Repeat nothing but the lines below running from the one containing "Where should I click to: Click" to the one containing "Click the Q&A". Keep both end lines.

Segment Start: Extracted information

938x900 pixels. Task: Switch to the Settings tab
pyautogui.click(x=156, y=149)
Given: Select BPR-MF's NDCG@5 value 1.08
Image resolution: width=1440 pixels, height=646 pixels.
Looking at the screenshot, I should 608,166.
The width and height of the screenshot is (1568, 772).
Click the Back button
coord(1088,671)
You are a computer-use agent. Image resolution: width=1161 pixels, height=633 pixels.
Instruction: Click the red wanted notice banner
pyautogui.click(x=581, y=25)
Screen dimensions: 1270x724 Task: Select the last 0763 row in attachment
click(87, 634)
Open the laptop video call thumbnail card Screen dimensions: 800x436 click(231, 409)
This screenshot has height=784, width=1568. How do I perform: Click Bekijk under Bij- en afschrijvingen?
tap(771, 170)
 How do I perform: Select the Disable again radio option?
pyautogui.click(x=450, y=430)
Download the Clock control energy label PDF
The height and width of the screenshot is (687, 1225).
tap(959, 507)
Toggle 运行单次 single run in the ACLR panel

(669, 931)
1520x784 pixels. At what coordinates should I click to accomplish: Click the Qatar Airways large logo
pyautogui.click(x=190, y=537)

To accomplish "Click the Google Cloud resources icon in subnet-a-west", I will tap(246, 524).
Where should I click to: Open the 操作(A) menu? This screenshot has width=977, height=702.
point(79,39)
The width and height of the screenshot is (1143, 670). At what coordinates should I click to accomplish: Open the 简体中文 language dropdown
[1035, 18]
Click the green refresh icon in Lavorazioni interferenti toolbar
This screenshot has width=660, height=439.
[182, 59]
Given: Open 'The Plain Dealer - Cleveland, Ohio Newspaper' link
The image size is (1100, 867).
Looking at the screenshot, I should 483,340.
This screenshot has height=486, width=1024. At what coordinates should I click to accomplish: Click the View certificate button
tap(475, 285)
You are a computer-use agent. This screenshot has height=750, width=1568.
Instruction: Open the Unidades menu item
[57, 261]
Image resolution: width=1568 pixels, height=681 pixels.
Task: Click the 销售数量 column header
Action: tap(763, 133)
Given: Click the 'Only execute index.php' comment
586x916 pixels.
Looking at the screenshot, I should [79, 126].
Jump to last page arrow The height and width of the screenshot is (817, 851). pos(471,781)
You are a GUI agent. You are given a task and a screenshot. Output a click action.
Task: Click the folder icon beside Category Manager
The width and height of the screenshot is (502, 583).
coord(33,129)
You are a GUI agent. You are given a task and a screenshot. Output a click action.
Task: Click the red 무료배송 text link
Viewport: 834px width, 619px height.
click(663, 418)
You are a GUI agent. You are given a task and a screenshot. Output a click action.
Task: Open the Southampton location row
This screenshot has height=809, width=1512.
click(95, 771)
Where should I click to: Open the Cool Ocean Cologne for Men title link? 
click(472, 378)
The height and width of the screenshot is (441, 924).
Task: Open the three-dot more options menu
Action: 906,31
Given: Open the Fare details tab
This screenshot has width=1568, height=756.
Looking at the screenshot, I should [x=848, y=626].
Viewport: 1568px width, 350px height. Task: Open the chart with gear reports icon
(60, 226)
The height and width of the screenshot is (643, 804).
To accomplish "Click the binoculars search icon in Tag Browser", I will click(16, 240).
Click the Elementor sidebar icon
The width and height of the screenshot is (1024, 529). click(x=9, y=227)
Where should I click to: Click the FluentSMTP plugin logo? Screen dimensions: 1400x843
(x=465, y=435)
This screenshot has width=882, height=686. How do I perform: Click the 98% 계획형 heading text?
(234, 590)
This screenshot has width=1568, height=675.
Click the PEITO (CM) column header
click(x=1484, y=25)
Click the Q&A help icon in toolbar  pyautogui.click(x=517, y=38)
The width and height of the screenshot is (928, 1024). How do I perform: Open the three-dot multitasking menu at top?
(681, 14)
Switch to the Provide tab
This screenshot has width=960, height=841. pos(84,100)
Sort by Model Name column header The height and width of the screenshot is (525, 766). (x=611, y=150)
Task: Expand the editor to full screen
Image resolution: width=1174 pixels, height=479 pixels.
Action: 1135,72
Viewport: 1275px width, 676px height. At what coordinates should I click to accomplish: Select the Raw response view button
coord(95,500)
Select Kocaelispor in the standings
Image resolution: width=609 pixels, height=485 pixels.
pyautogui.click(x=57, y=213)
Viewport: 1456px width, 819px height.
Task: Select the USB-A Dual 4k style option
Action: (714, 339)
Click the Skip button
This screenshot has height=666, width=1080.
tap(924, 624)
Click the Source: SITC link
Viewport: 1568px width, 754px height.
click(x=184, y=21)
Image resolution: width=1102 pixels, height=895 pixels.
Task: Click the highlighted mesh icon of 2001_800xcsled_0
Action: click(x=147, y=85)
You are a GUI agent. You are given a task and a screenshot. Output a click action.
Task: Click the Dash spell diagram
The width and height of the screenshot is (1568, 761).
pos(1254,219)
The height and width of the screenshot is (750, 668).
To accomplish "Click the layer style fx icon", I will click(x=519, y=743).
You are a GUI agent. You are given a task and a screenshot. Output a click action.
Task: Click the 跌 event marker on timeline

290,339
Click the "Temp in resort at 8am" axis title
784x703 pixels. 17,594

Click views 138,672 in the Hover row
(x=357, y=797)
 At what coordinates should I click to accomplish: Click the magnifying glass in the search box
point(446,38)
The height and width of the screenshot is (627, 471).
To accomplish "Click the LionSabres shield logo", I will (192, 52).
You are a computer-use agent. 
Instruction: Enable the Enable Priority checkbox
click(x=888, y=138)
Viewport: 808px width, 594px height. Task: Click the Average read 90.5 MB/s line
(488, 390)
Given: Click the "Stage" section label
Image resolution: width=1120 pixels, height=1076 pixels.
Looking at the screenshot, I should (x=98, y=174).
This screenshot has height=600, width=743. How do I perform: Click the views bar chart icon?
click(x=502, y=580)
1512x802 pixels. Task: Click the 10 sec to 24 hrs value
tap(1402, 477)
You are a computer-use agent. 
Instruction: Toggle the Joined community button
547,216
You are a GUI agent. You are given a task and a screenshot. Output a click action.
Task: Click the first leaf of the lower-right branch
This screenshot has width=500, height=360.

Segment End: Extracted information

*Finished task*.
Where should I click to: Click the FluentSMTP plugin logo? Screen dimensions: 1400x843
(x=465, y=435)
This screenshot has width=882, height=686. How do I perform: Click the 98% 계획형 heading text?
(234, 590)
This screenshot has width=1568, height=675.
Click the PEITO (CM) column header
click(x=1484, y=25)
Click the Q&A help icon in toolbar  pyautogui.click(x=517, y=38)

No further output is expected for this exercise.